The strength of the recovery in the world’s second largest economy should lead it to start reducing its massive debt from 2011, according to the International Monetary Fund (IMF).

The IMF is urging Japan to increase consumption tax, while containing its growth in spending, in order to deal with its debt which currently stands at nearly 230% of GDP - the highest of any industrialised nation.

On an annual visit to Japan, the IMF’s John Lipsky, said: “With global scrutiny of public finances increasing, the need for early and credible fiscal adjustment has become critical.

“In our view, fiscal adjustment should start in 2011/12, beginning with a gradual increase in the consumption tax, to take advantage of cyclical recovery,” added the Fund.

The IMF’s warning comes as Greece is battling with its own debt crisis and this has resulted in the euro falling and global stock markets plummeting. Fears continue to grow about mounting levels of Government debt in many economies.

In other news today, an official index has revealed that Japanese consumer confidence rose for the fourth month in a row last month to reach a level of 42, compared with 40.9 in March and the highest level since October 2007.

Meanwhile, the latest GDP figures for Japan are due tomorrow.

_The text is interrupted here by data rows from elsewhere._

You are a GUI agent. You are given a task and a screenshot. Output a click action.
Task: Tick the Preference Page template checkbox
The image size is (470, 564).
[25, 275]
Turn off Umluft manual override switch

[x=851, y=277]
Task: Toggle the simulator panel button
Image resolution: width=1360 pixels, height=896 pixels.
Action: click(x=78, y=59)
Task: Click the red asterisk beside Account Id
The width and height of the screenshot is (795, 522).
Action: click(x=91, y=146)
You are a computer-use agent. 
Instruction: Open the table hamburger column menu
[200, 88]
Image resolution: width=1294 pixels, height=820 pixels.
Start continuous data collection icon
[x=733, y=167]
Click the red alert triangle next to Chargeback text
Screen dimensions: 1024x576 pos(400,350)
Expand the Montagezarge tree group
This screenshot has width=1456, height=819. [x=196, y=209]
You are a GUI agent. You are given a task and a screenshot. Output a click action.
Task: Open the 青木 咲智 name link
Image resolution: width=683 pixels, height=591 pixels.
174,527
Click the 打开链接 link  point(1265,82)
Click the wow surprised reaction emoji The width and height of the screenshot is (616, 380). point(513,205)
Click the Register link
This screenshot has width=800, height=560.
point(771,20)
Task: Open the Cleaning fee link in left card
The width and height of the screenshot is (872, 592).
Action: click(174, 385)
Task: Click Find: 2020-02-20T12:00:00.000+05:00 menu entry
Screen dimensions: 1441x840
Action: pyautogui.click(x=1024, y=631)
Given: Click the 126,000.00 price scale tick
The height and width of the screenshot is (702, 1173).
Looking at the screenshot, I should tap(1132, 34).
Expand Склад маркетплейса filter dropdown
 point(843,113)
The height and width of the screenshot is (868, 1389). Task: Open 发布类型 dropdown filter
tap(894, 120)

Analysts expect the economy to have expanded at an annualised 5.4% in the first months of this year.

Japan was one of the first major economies to emerge from recession - in the second quarter of last year.

However, deflation remains a problem for the economy. Japanese core consumer prices fell 1.2% in March from a year earlier – representing the 13th consecutive monthly decline that the economy has been in deflation.

Deflation (where prices fall rather than increase) can be a serious threat to an economy because it deters consumers and businesses from spending in expectation of falling prices.